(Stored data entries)
--------------------

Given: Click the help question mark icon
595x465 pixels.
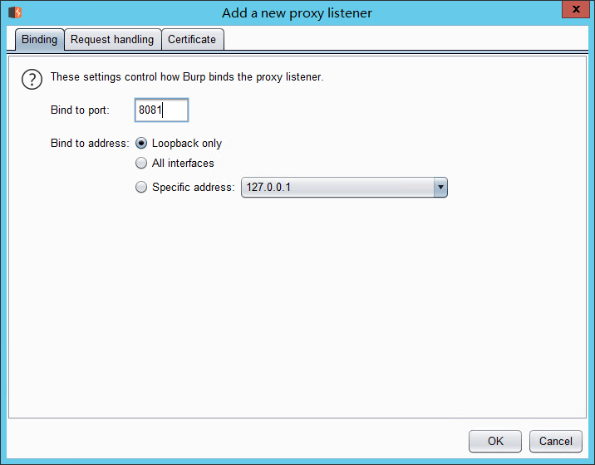Looking at the screenshot, I should pos(32,79).
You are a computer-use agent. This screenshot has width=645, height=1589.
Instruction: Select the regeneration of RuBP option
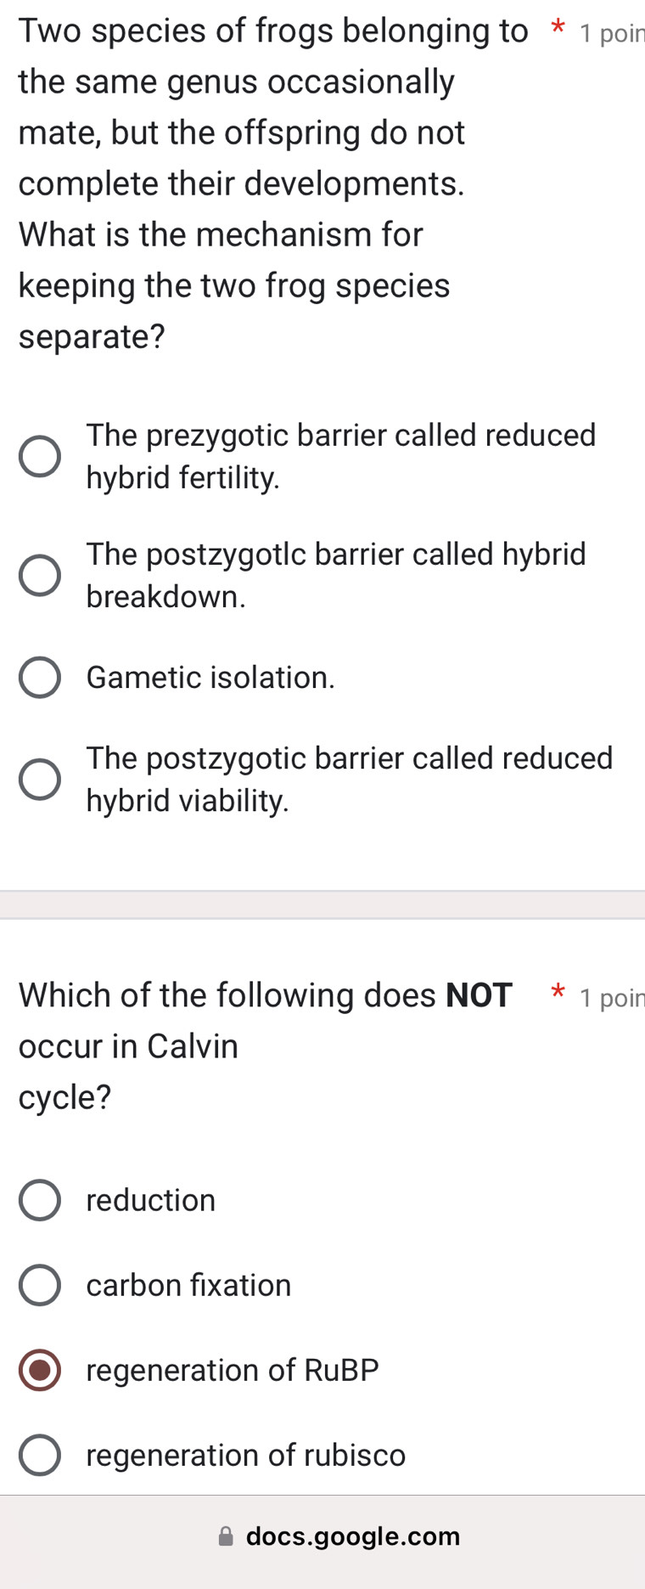point(39,1369)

--------------------

* Exercise instructions
Give the data above again, exactly and completely. No pictures go in.

* Answer to this problem
Given: Click the help question mark icon
595x465 pixels.
Looking at the screenshot, I should pos(32,79).
You are a computer-use agent. This screenshot has width=645, height=1589.
Instruction: Select the regeneration of RuBP option
point(39,1369)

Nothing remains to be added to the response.